$d$-imbalance WOM Codes for Reduced Inter-Cell Interference in Multi-Level NVMs

TL;DR

This paper introduces $d$-imbalance WOM codes for multi-level NVMs to reduce inter-cell interference, providing a new construction, optimal bounds, and demonstrating improved error rates in flash memory applications.

Contribution

It proposes a novel $d$-imbalance WOM code construction for multi-level NVMs, with proven optimality and practical deployment insights.

Findings

The codes effectively reduce inter-cell interference in multi-level NVMs.

The proposed construction is optimal in terms of write count.

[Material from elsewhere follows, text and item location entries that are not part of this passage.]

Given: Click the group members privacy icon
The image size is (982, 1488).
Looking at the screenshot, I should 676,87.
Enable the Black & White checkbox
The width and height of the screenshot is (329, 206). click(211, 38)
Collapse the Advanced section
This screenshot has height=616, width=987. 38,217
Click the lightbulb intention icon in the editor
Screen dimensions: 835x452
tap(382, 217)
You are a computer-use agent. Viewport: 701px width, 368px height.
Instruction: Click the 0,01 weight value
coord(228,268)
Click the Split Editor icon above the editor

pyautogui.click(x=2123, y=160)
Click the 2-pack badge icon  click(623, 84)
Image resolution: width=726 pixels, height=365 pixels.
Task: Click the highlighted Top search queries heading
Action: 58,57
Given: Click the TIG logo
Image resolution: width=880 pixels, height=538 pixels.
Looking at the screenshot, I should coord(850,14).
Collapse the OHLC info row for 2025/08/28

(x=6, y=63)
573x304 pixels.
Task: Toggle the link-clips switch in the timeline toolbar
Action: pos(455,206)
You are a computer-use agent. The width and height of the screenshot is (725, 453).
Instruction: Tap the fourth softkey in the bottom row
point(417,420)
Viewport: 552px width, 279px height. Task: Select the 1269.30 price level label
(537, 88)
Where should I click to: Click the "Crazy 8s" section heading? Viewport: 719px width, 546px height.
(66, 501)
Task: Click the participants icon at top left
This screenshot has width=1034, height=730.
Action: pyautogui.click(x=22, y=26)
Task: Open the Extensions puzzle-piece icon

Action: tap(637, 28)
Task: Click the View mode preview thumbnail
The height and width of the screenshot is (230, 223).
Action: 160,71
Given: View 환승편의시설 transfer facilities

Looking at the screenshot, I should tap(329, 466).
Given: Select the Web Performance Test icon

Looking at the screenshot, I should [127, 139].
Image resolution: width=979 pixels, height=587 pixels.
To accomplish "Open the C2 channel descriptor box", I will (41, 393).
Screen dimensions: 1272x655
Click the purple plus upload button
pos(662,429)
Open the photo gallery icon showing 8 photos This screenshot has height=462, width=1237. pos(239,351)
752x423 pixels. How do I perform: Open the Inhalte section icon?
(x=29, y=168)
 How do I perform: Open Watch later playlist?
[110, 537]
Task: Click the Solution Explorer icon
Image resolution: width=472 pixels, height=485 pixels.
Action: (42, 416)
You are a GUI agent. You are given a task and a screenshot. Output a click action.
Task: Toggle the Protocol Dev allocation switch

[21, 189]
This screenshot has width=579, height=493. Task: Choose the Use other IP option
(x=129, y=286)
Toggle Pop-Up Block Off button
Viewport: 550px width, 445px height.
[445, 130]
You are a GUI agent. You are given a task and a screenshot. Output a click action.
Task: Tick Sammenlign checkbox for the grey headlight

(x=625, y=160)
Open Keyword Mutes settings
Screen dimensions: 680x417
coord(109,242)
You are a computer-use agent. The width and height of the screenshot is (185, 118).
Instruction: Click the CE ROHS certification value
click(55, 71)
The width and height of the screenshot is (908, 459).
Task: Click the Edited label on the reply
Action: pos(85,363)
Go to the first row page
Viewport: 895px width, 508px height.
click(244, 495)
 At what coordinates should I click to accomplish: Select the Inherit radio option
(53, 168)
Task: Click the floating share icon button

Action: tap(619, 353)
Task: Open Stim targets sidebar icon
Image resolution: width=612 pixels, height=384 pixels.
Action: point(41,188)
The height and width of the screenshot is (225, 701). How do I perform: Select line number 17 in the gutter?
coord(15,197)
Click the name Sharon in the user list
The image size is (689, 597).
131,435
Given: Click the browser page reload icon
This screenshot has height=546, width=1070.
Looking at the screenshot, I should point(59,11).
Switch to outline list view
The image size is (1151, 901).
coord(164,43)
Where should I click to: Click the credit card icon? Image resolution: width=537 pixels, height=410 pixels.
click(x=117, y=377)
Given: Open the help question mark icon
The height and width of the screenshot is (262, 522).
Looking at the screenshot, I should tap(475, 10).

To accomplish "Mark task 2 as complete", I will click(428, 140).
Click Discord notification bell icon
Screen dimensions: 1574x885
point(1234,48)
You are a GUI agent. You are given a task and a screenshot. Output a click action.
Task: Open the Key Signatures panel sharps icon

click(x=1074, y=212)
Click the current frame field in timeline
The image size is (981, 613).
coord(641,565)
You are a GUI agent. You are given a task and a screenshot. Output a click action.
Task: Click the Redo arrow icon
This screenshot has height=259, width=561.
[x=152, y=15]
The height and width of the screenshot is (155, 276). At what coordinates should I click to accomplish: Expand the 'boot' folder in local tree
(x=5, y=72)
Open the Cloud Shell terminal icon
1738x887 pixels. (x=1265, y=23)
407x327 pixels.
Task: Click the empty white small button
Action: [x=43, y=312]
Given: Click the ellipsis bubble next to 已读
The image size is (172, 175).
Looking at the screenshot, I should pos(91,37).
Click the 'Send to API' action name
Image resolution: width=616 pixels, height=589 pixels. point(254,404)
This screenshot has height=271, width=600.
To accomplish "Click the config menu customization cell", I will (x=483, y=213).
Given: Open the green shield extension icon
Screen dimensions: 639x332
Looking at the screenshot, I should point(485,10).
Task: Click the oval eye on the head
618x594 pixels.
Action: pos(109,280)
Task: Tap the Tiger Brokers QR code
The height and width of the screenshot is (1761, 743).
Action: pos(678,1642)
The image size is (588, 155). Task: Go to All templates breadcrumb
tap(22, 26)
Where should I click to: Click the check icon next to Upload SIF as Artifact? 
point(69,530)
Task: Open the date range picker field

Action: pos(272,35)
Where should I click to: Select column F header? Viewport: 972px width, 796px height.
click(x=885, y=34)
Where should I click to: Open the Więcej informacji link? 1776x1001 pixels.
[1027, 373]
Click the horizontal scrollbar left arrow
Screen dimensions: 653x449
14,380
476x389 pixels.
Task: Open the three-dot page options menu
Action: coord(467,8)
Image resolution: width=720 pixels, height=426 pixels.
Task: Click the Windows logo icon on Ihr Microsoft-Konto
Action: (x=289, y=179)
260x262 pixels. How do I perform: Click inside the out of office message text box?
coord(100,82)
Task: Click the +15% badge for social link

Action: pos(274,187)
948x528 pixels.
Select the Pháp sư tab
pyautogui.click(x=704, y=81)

Deployment within flash wordlines shows significant BER improvements.

Abstract

In recent years, due to the spread of multi-level non-volatile memories (NVM), $q$-ary write-once memories (WOM) codes have been extensively studied. By using WOM codes, it is possible to rewrite NVMs $t$ times before erasing the cells. The use of WOM codes enables to improve the performance of the storage device, however, it may also increase errors caused by inter-cell interference (ICI). This work presents WOM codes that restrict the imbalance between code symbols throughout the write sequence, hence decreasing ICI. We first specify the imbalance model as a bound $d$ on the difference between codeword levels. Then a $2$-cell code construction for general $q$ and input size is proposed. An upper bound on the write count is also derived, showing the optimality of the proposed construction. In addition to direct WOM constructions, we derive closed-form optimal write regions for codes constructed with continuous lattices. On the coding side, the proposed codes are shown to be competitive with known codes not adhering to the bounded imbalance constraint. On the memory side, we show how the codes can be deployed within flash wordlines, and quantify their BER advantage using accepted ICI models.